The bean puttanesca tapped into my stash of pantry staples — no need for a trip to the grocery store — and made for a hearty meal I’ve been asked to repeat.
And the roasted tomatoes convinced me to play around with fruit I normally only eat in the summer. Richards’ version is unadulterated, using only olive oil and a few herbs, reinforcing the Italian way of eating in season when ingredients are at the height of freshness and flavour. My second attempt at them had me adding salt, sugar and pepper, which I know won’t be needed when I try again during tomato season in mid-August.
But it was the potato doughnuts that really piqued my curiosity. I had a ton of taters to use up from my winter CSA and was in the habit of making potato bread to help my cause. Doughnuts seemed like the perfect addition to my potato baking repertoire. And besides, next to pie and before kale, they’re my favourite food.
A quick scan of the recipe didn’t leave me feeling daunted by what would be my first foray into doughnut making. Kudos to Richards who, as a professional home economist, would know how to make food preparation of any kind approachable for all skill sets. And while I can’t say my lumpy, bumpy, misshapen versions turned out as pretty as those of the seasoned pro who inspired them, they made me swoon at first bite.
Remarkable what some flour, yeast, mashed potatoes and hot oil can do. They were soft, sweet and airy in those first bites when still warm. But with nearly three dozen decked out with sugar and cinnamon, I happily played doughnut fairy and delivered them to friends and family.
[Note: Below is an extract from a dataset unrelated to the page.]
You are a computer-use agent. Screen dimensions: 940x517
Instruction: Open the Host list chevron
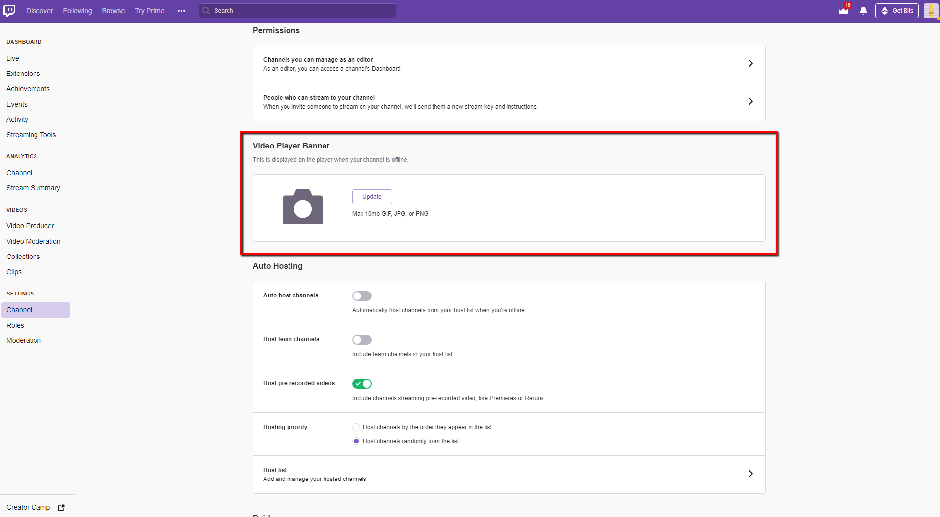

The compliments came easily. My mom cursed me for throwing off her diet, then asked to borrow the cookbook. I think we may have found a recipe to pass along within our family.
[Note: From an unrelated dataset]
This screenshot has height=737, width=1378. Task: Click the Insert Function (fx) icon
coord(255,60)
In the acknowledgements, Richards says “I hope these ‘Food memories’ live on in the generations to come.” Those doughnuts certainly will.
“Sharing time in the kitchen with mothers, aunts and Nonnas is a way to gather your history in the kitchen,” Richards writes. “By not spending that time in the kitchen with your family members, recipes can be lost. When possible, try to get in the kitchen with them and take notes, take part and taste what can become of ingredients. It’s a special moment to have.”
True words. Take it from someone who missed out on those moments.
I don’t have sour beans and Apfelkuchen, but I do have potato doughnuts now. A worthy consolation.